RECORDS SHOWN: Begin
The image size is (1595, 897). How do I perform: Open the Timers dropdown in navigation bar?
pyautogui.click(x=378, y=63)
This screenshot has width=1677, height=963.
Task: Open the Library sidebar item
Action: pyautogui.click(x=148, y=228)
RECORDS SHOWN: End
▶ **TASK BRIEF**:
Take the entries above and repeat them. Alter nothing.

▶ **TASK RESULT**:
The image size is (1595, 897). How do I perform: Open the Timers dropdown in navigation bar?
pyautogui.click(x=378, y=63)
This screenshot has width=1677, height=963.
Task: Open the Library sidebar item
Action: pyautogui.click(x=148, y=228)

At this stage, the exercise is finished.